In the UK, it is possible to pay for private Western Blot testing for Lyme disease using the same test kit as the NHS uses, without producing a positive ELISA result first. This may be useful if your GP cannot order a Western Blot directly for some reason. Both laboratories use the same testing facilities as the NHS located at RIPL, Porton Down and therefore the result should be accepted by NHS doctors.

  • County Pathology Limited
    You either need your GP to authorise a Western Blot test or a doctor at this private laboratory can authorise it for you for a fee of £25.
  • The Doctors Laboratory
    Your GP needs to write a letter to request this Western Blot test.

Some private laboratories argue that their testing is superior to the testing offered by the NHS but often, these tests have not been independently evaluated or validated in a way which would enable them to be accepted by NHS doctors. 

Alternative Medicine Testing

Some alternative practitioners offer treatment for Lyme disease and other tick-borne infections. If this route is explored, it’s worth checking if a practitioner is listed on the General Naturopathic Council website.
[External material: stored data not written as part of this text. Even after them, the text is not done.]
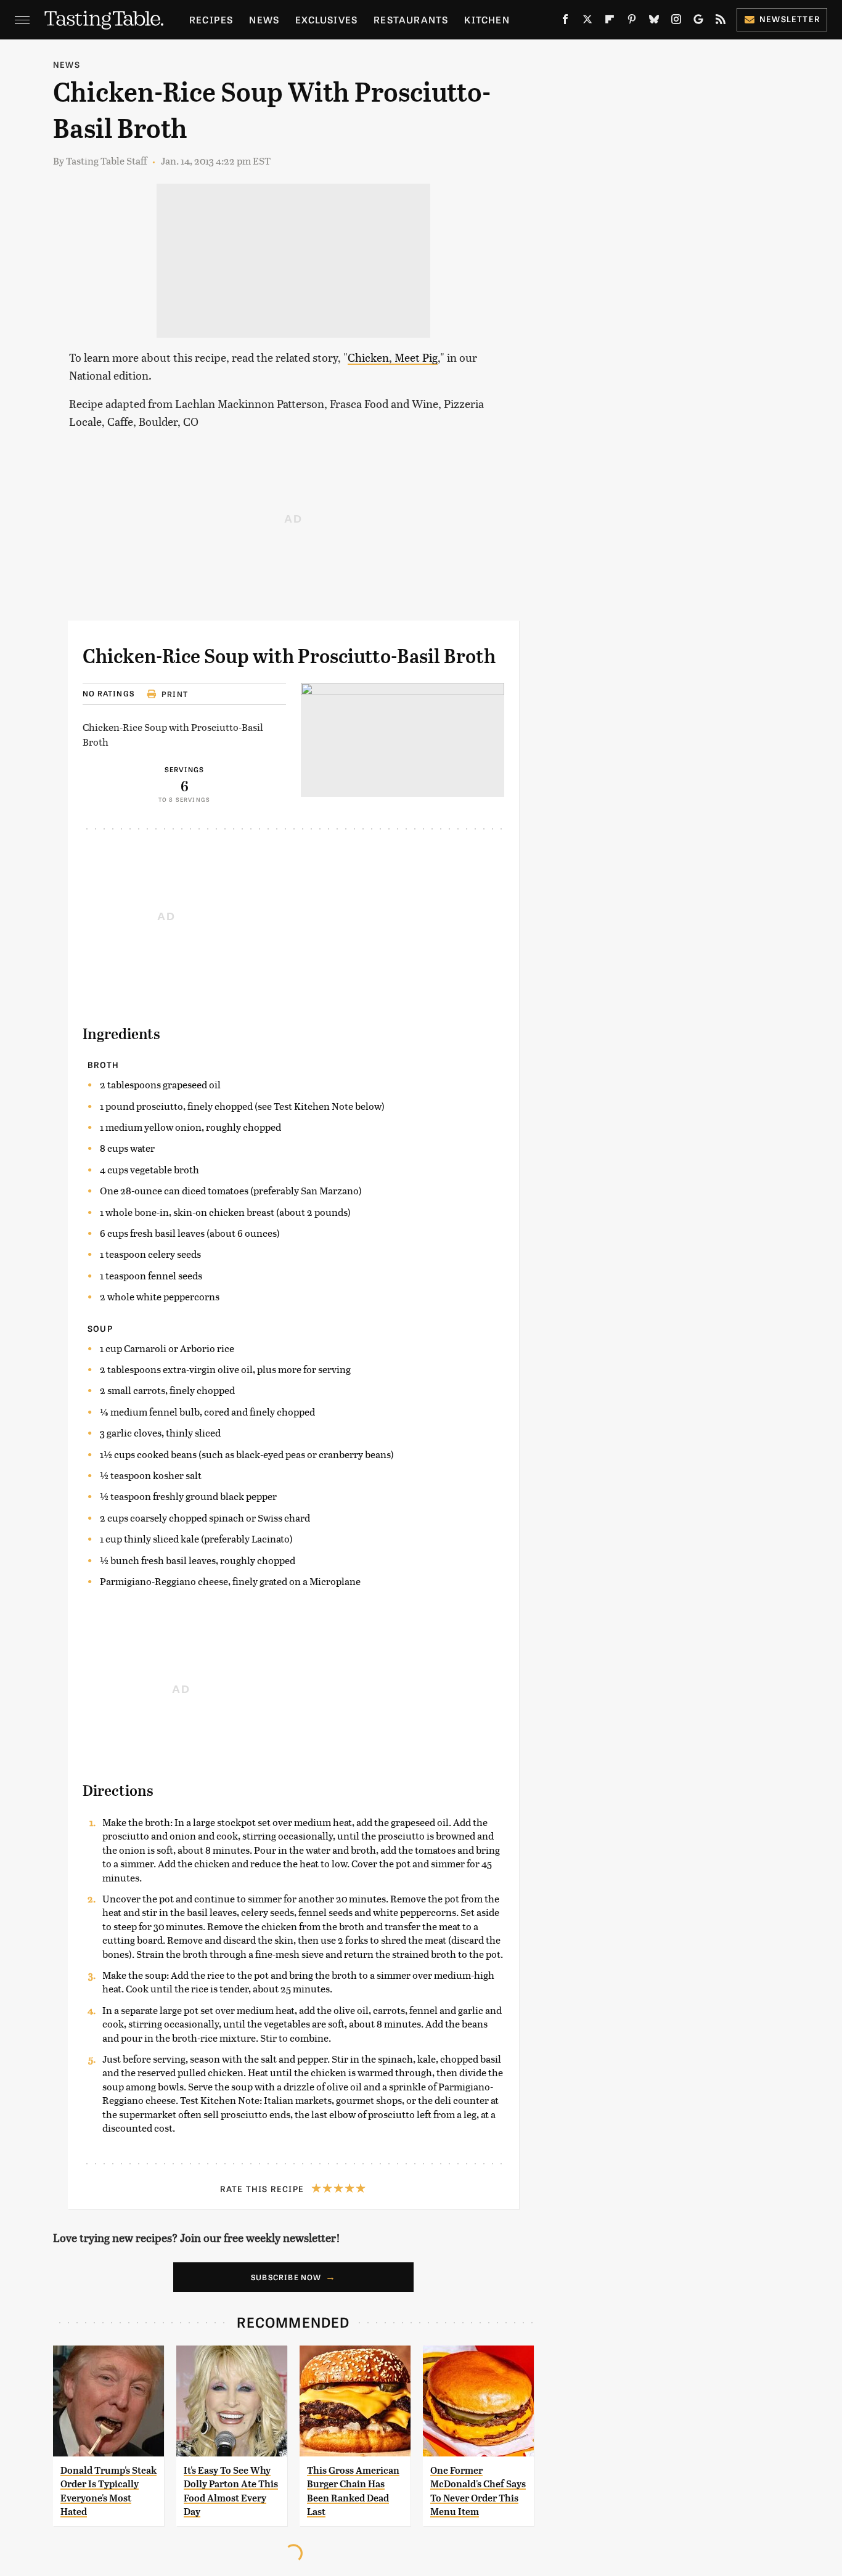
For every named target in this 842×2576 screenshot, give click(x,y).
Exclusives (326, 19)
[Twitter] (587, 21)
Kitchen (486, 19)
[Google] (698, 21)
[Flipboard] (609, 21)
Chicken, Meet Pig (393, 357)
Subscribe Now (286, 2277)
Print (174, 693)
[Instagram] (676, 21)
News (264, 19)
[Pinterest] (632, 21)
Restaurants (411, 19)
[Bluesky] (654, 21)
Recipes (211, 19)
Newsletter (789, 19)
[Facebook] (565, 21)
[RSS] (720, 21)
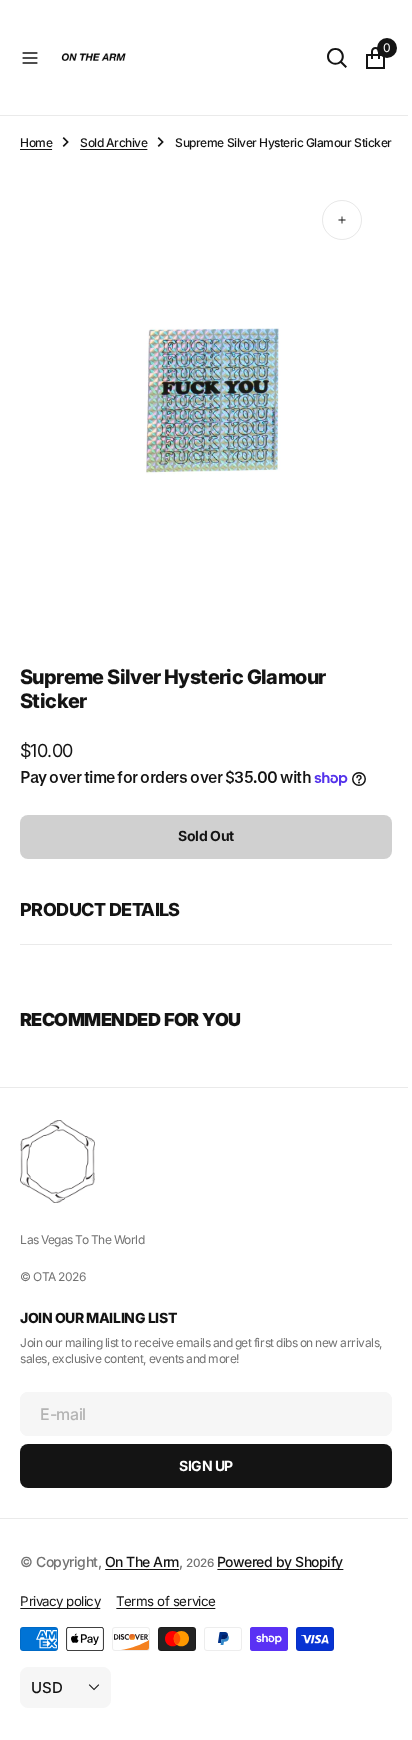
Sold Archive (113, 142)
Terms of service (165, 1610)
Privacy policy (60, 1610)
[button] (30, 58)
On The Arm (142, 1570)
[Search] (322, 58)
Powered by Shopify (280, 1570)
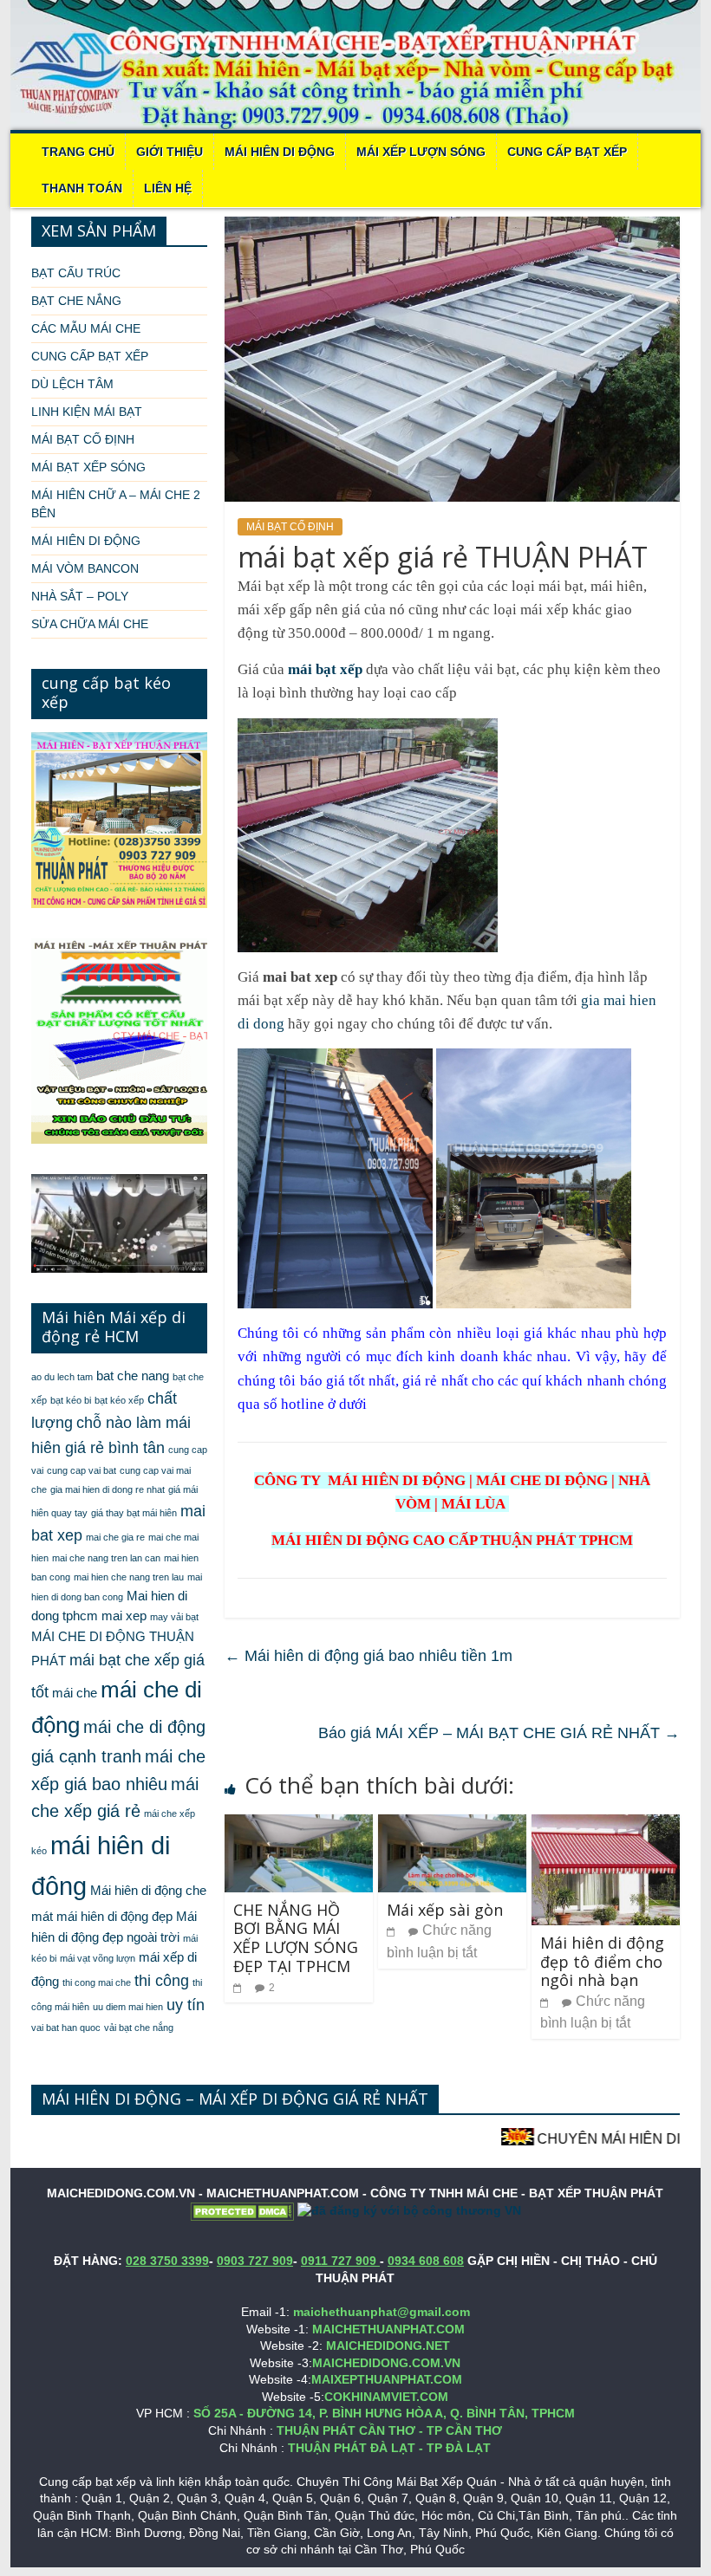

N.B. As things currently stand, tests cannot prove the absence of Lyme disease or when the bacteria has been eradicated following treatment. It’s always best to seek the advice of a medical practitioner with experience of Lyme disease as history, symptoms and signs need to be taken into account when considering diagnosis. At the moment, there is an over-reliance on blood test results which do not always reveal the full picture.